In 1586 Manteo returned to England with a Croatan companion, Towaye. The two men lived in London for nearly a year, and returned to Roanoke in 1587 with the second major party of Virginia Company colonists. Meanwhile, another Algonquian captured by Virginia Company officer Richard Grenville arrived in England in the fall of 1586. Grenville brought the captive to Devonshire, where he was baptized (March 1588) as "Rawly, a Wynganditoan." Perhaps Grenville intended to train Rawly as a translator, but he soon died and was buried in Bideford Parish, Devonshire, in April 1589.
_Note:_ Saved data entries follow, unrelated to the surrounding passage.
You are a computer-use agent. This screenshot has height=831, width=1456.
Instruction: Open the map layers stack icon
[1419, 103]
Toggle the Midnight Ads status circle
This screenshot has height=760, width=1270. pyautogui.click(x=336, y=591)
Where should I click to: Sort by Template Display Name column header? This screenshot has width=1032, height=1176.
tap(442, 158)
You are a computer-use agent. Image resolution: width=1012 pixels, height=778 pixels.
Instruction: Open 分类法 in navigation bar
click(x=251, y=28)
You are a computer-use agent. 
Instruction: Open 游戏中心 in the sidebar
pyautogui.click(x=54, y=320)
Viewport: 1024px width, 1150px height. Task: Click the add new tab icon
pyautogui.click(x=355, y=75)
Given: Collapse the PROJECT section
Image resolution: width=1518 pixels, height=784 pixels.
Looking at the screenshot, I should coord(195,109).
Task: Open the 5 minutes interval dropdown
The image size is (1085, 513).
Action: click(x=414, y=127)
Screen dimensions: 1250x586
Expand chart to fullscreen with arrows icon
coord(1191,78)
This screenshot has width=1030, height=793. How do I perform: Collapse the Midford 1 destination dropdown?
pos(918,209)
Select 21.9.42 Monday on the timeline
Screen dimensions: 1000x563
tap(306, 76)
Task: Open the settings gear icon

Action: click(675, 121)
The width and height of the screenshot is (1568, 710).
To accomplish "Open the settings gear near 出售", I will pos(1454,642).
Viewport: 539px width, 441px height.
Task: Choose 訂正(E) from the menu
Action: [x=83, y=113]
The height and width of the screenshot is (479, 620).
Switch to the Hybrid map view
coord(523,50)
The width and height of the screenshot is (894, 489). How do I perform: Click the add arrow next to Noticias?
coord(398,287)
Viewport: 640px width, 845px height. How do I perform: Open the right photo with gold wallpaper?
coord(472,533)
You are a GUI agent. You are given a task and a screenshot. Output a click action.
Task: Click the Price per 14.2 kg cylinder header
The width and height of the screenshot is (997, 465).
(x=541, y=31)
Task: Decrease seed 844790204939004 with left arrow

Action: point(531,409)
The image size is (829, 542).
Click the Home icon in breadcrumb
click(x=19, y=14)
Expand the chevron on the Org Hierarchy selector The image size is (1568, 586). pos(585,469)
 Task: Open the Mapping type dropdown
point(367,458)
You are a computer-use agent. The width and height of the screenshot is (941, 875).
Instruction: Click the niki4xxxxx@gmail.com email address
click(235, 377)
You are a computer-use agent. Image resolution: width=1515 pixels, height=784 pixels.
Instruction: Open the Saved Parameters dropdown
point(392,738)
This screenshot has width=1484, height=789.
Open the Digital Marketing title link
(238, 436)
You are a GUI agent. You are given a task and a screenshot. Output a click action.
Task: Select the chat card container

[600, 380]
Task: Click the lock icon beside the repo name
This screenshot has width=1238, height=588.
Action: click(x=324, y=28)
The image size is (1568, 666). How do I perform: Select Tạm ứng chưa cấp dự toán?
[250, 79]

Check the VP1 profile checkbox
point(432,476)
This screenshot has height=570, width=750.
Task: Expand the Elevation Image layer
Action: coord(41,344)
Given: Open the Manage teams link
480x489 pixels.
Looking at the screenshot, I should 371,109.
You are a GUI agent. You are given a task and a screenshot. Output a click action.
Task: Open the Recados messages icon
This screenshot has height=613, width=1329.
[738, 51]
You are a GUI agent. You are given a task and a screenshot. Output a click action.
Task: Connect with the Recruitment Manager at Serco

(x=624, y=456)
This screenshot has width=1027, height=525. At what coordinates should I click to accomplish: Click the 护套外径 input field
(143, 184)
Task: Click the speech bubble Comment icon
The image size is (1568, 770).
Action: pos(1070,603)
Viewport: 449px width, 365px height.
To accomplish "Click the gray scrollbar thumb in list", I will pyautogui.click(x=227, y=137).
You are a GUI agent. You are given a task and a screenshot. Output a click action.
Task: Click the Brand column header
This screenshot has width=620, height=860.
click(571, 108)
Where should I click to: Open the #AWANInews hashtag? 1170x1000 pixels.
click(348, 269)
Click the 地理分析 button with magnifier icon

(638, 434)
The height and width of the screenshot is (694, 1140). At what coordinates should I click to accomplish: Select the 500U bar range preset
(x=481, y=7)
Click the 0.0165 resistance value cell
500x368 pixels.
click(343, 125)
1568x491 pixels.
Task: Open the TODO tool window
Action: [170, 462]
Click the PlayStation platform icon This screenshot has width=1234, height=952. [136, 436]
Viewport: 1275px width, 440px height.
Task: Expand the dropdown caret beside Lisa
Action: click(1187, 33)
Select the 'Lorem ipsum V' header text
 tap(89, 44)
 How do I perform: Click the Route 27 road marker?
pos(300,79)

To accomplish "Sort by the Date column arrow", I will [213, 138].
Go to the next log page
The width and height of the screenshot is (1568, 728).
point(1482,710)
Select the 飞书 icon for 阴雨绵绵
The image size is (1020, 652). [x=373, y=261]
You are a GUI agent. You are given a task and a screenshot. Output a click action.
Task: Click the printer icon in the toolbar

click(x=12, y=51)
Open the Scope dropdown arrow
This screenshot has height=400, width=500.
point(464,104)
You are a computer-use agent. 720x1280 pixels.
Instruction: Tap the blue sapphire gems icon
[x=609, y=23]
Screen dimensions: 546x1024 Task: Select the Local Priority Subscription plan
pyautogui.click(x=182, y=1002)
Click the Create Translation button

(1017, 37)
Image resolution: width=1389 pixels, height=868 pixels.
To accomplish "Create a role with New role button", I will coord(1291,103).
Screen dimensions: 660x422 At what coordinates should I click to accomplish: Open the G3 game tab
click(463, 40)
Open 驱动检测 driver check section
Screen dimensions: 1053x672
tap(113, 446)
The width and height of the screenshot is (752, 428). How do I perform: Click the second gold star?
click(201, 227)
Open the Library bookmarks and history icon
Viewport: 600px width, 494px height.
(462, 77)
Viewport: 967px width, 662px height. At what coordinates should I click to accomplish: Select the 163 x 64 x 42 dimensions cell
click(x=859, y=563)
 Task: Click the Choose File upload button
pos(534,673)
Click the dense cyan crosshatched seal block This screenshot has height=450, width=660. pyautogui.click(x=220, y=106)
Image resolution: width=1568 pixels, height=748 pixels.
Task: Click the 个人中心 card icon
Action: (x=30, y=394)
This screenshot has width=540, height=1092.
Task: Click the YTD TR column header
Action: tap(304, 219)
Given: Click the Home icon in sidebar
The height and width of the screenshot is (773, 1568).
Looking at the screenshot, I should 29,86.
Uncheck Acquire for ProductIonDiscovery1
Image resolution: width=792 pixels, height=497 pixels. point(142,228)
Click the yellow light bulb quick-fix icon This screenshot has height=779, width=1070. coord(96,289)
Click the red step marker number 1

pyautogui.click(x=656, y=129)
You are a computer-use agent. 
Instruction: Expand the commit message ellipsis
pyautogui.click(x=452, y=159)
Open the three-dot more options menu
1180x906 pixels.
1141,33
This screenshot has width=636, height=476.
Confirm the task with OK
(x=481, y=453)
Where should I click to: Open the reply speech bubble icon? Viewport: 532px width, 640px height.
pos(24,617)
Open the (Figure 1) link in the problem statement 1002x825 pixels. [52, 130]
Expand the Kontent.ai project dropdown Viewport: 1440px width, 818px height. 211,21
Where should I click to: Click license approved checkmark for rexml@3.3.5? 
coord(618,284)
Back in the Roanoke colony, Manteo remained a strong English ally and was baptized by colonial officials in August 1587. His subsequent fate is unknown, but Alden Vaughan speculates that his kinsmen, or other coastal Algonquians, may have killed him after one of many skirmishes between the trigger-happy English settlers and their Indian neighbors. As for the Roanoke colonists, it seems likely that they left their island early in 1588 and (as they had been planning to do) relocated to the shores of Chesapeake Bay. The Virginia Company lost contact with the colony during the Armada crisis of 1588 and the long Anglo-Spanish war that followed; relief expeditions in 1590 and 1603 found no trace of the colonists but were probably looking in the wrong place. There is documentary evidence that the relocated colonists were killed or captured by warriors of the Powhatan confederacy in 1607, just as another English expedition arrived in the Chesapeake to establish the colony of Jamestown. (Alden Vaughan, "Sir Walter Ralegh and His Indian Interpreters," William and Mary Quarterly 59 [April 2002]), 346-357.)